* **The task**
Using the data below, return the stretch from the line that contains "Given: Click Рекомендовано" through the line that contains "The image size is (1568, 520).", both included, exactly as it stands and nothing beyond it.

***** Supplied material

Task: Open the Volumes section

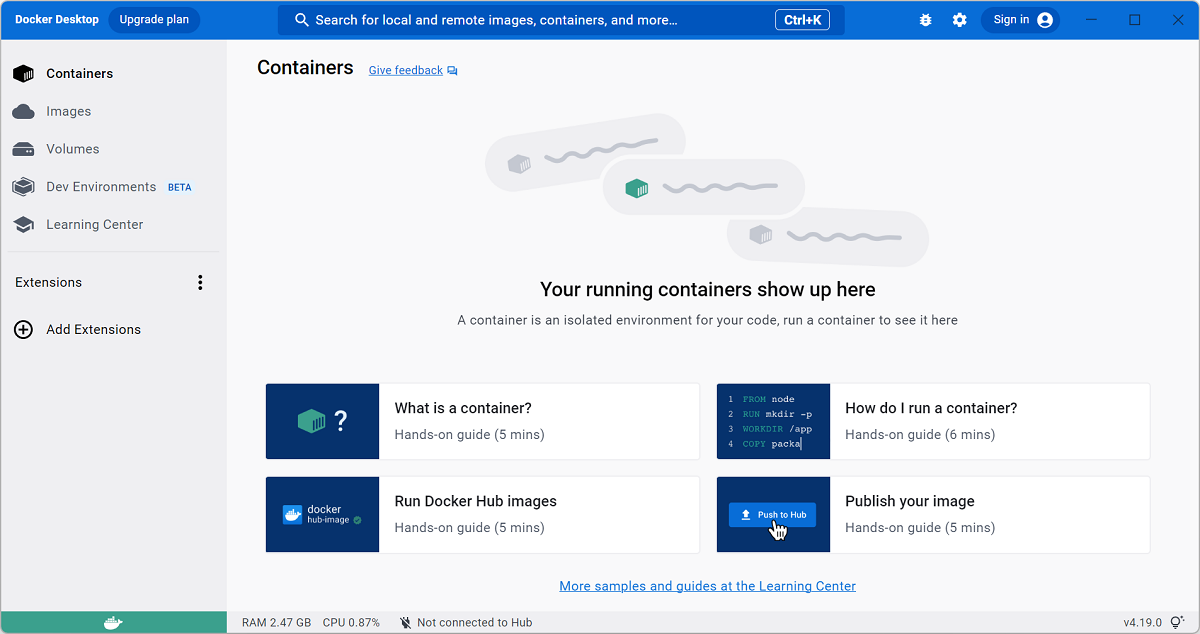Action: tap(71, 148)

**********
***** Supplied material

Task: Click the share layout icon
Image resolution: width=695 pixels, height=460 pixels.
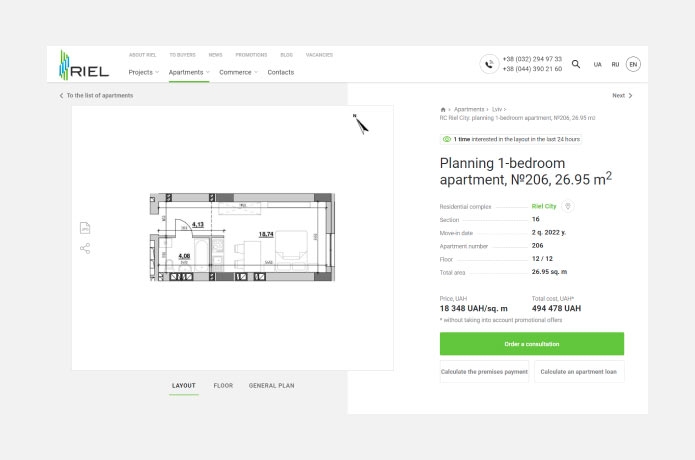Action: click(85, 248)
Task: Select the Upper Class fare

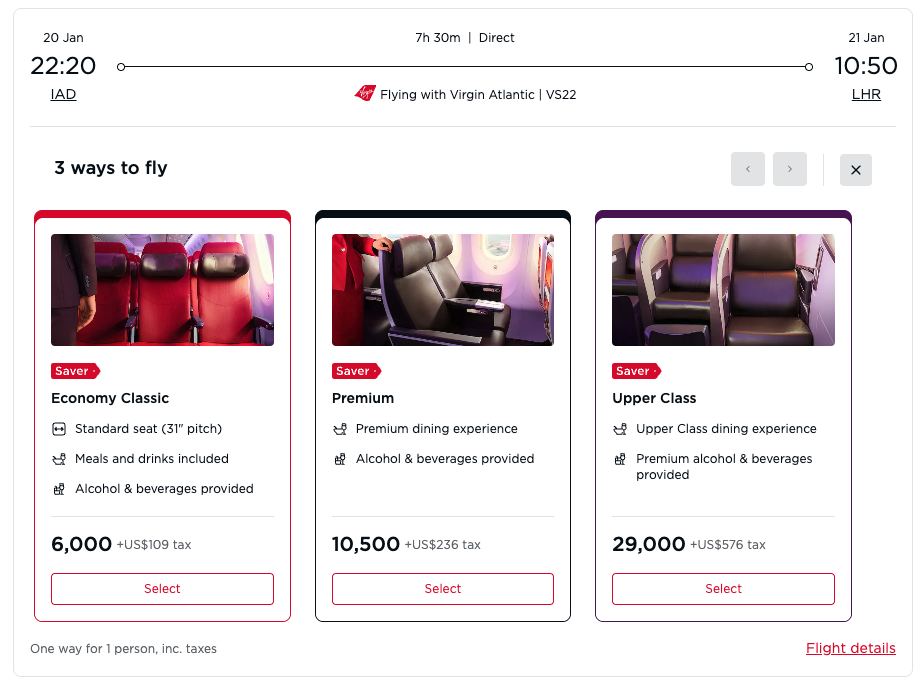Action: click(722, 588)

**********
***** Supplied material

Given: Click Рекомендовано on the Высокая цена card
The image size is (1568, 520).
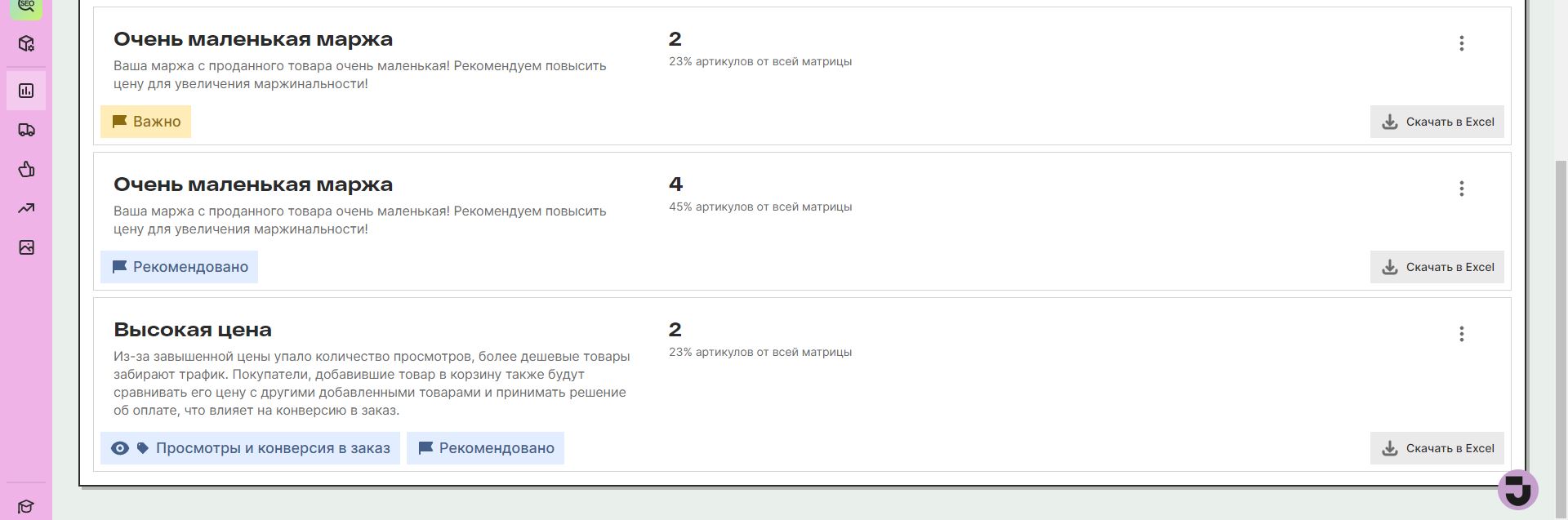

**********

* **Answer to the exercise**
Given: Click Рекомендовано on the Высокая цена card
The image size is (1568, 520).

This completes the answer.